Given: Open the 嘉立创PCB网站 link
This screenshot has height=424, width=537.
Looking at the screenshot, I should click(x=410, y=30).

==

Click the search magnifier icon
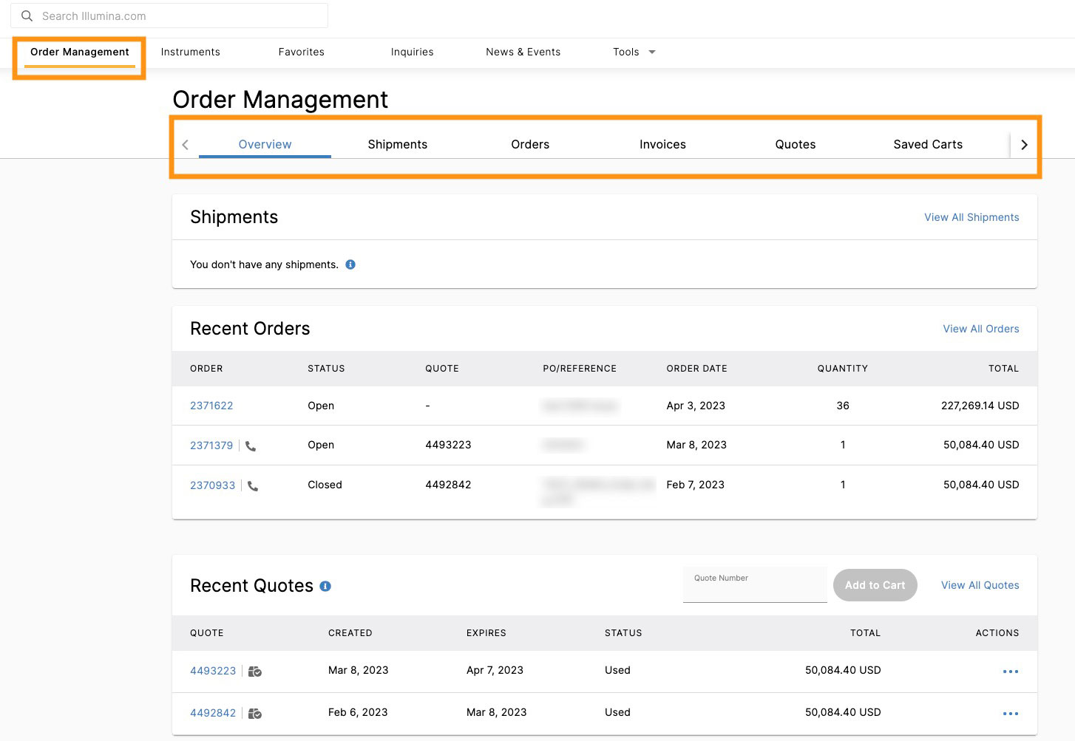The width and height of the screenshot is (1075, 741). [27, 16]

▸ **WHAT YOU HAVE TO DO**: Retype the stretch of entries from the line containing "Given: Open the 嘉立创PCB网站 link" through the line containing "Looking at the", including both of those lines.

▸ **RESPONSE TO THIS EXERCISE**:
Given: Open the 嘉立创PCB网站 link
This screenshot has height=424, width=537.
Looking at the screenshot, I should click(x=410, y=30).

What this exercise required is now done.